But it’s a timely reminder that none of us can afford to be complacent when it comes to the security of client data, whether we be lenders or intermediaries.
The spotlight is on treating customers fairly but it easy to forget that not only does the Financial Services Authority’s initiative consist of fair treatment at point-of-sale but also extends to the welfare of clients throughout the business relationship – and that includes the safety of information.
Among wider concerns about the security of client information, the growth of identity fraud is making sure that this will remain a hot topic. According to some sources, identity fraud is the fastest growing and most lucrative of crimes and the ease with which data can be transferred from office computers to laptops and other forms of portable media is already registering as a concern at the FSA and other regulatory bodies.
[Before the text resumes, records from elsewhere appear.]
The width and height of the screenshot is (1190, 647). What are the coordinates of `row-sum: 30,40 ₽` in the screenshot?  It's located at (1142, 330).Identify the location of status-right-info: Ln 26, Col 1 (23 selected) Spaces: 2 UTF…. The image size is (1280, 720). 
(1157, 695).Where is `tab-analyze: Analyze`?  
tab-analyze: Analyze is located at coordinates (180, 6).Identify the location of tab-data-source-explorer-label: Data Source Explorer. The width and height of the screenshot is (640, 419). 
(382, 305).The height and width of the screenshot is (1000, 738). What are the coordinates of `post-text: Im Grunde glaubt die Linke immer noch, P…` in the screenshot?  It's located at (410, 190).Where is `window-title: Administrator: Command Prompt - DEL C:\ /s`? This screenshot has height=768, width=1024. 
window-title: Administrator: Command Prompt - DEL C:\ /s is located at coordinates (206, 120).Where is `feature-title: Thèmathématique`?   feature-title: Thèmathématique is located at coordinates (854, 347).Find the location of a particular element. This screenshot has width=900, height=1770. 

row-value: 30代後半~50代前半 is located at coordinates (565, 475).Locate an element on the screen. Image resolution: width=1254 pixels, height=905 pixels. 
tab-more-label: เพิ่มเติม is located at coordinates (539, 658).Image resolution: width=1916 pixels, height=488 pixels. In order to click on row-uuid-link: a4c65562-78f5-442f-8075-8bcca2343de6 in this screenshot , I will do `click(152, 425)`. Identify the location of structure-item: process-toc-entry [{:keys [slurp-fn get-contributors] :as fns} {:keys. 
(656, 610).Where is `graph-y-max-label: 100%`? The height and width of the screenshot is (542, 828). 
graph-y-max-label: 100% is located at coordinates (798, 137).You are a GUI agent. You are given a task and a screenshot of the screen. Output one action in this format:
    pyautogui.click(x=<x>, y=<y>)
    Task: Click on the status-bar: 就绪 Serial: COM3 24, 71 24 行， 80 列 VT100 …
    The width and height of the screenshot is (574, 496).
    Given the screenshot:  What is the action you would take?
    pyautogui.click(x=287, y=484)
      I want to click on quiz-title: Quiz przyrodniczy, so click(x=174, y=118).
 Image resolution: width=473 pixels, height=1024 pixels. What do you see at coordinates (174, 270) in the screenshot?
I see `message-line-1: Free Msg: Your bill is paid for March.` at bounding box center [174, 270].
The fine handed down to the Nationwide for failing to have effective systems and controls in place in terms of its customer information must serve as a wake-up call, and no doubt that was what was intended.
Part of the problem for brokers is understanding how much of the data they hold is required for accurate record-keeping and how much should be deleted as far as data protection legislation is concerned.
Before anyone runs away with the idea that this issue does not concern brokers and lenders in the secured loans market, they should think again. Not only is this an issue that affects everyone but the handling and security of client information should be as much a priority for secured loans practitioners as it is for FSA-regulated mortgage intermediaries.
Many advisers in the field of secured loans are already compulsorily regulated and will no doubt have taken note of the FSA’s stance. But for everyone else, I recommend that you look carefully at establishing a proper risk management system for looking after client information. Don’t wait for the retrospective purge that will come, whether compulsory regulation becomes a reality or not.